* [TO DO]:
Would you copy the material below word for word, beginning with its first line and ending with the line that contains "Task: Turn on the Slugger filter"?

* [THE DATA]:
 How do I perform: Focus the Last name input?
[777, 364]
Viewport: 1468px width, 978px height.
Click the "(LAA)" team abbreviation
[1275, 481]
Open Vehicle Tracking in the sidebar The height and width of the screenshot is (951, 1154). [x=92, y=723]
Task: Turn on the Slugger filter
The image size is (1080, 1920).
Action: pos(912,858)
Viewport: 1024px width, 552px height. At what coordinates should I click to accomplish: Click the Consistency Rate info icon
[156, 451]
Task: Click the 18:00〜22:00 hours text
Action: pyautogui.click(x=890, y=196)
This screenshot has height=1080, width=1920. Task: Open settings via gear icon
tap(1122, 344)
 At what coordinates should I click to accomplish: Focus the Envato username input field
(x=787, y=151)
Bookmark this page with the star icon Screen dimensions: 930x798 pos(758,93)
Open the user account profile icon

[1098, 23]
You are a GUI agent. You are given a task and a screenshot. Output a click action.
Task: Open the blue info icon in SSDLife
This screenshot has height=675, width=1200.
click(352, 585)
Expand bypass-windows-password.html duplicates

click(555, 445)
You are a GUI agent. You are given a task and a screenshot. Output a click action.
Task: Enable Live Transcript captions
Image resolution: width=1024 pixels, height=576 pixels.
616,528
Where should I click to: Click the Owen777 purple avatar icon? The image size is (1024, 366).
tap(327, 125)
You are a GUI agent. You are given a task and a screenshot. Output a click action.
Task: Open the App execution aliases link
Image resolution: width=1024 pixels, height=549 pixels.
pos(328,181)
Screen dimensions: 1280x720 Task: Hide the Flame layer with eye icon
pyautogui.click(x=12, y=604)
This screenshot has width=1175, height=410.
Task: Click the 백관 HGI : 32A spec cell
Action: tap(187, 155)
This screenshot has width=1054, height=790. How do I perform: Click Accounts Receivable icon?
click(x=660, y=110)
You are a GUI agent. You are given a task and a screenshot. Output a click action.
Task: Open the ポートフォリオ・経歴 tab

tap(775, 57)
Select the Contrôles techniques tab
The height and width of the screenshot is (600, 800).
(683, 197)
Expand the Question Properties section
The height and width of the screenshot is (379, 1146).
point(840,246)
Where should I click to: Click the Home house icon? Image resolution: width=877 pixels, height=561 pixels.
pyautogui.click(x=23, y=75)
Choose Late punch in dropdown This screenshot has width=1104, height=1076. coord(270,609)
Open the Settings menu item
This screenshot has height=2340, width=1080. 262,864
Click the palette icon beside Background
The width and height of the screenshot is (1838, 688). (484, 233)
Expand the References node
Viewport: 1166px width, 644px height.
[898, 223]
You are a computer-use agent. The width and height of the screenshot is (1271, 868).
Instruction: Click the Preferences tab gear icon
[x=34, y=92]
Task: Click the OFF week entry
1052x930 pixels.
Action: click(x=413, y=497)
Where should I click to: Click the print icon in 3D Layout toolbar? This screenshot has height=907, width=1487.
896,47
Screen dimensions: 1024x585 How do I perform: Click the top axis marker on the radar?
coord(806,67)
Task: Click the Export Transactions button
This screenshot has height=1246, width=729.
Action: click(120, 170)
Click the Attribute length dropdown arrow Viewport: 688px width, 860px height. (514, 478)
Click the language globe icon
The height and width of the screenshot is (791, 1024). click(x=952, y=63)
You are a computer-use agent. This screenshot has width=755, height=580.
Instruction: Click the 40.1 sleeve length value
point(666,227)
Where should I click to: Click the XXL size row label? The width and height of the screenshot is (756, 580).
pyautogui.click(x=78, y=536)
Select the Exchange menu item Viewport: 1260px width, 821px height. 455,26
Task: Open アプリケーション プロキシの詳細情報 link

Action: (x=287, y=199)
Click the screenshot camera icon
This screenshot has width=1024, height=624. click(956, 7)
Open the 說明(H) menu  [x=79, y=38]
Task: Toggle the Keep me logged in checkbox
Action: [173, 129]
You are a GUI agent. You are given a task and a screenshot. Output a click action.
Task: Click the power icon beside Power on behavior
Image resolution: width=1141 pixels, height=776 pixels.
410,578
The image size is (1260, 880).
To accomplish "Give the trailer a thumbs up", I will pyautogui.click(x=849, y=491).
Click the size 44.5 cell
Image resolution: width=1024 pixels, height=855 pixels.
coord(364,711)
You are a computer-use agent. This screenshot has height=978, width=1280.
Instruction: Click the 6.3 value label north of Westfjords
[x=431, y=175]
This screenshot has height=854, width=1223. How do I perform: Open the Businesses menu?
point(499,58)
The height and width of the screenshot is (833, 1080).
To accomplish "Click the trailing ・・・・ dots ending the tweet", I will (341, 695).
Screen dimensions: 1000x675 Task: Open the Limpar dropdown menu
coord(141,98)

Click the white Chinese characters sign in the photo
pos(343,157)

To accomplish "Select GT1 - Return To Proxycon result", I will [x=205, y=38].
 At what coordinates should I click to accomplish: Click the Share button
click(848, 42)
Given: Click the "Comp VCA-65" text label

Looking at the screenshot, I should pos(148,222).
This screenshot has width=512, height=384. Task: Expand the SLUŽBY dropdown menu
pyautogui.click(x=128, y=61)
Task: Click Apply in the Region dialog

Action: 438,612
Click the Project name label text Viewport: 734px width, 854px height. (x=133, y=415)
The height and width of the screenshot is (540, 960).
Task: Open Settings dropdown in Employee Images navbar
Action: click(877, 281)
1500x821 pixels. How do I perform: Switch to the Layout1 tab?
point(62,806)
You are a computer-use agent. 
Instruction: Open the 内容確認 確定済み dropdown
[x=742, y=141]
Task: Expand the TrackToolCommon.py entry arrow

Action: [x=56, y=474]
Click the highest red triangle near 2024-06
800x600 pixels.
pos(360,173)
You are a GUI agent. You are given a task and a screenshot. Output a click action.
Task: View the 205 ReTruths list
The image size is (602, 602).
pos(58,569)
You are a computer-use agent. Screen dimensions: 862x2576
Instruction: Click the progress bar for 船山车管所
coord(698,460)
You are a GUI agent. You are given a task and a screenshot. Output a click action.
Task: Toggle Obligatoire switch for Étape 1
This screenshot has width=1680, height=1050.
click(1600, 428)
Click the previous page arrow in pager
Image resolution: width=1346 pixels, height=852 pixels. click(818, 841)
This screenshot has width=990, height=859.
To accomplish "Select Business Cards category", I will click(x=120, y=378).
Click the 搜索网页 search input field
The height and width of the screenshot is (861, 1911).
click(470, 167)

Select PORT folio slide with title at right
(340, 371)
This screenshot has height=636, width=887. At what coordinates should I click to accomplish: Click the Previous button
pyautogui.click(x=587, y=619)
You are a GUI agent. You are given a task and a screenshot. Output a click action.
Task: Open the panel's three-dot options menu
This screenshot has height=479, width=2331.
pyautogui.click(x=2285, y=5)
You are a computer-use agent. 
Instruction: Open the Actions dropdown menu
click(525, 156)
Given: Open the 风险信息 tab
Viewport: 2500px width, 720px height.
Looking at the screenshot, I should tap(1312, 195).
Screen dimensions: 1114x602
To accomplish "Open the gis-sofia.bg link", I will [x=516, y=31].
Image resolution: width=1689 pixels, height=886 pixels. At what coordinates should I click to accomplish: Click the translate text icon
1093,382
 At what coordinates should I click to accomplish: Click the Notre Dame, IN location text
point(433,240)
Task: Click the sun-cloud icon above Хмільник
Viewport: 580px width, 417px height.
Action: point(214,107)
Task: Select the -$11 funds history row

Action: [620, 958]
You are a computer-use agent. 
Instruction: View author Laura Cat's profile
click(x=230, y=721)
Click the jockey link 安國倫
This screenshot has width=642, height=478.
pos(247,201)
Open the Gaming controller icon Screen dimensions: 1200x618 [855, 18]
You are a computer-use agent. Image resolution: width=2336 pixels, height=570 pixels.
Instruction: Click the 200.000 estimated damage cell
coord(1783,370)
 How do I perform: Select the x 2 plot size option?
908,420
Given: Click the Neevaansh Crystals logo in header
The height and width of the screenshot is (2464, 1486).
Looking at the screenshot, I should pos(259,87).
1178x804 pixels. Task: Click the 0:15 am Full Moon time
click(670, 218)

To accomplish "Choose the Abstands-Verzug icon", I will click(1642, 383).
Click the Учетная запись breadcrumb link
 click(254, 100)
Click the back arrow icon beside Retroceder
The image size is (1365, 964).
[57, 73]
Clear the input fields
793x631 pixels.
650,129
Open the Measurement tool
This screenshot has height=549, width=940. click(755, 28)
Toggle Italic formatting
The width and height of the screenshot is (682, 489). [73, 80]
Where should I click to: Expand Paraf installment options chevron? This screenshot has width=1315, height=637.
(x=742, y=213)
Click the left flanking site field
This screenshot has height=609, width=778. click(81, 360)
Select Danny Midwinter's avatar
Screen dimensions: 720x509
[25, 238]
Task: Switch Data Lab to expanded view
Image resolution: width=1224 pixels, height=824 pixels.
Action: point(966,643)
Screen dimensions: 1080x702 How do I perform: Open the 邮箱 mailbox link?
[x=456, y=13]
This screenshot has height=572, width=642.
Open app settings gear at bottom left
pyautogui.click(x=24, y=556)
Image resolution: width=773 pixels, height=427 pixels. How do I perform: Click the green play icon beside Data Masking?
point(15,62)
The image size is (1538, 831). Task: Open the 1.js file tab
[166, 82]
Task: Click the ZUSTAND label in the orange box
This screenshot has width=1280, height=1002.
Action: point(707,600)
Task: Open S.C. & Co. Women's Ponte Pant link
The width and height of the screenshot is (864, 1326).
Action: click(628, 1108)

* [ANSWER BELOW]:
 How do I perform: Focus the Last name input?
[777, 364]
Viewport: 1468px width, 978px height.
Click the "(LAA)" team abbreviation
[1275, 481]
Open Vehicle Tracking in the sidebar The height and width of the screenshot is (951, 1154). [x=92, y=723]
Task: Turn on the Slugger filter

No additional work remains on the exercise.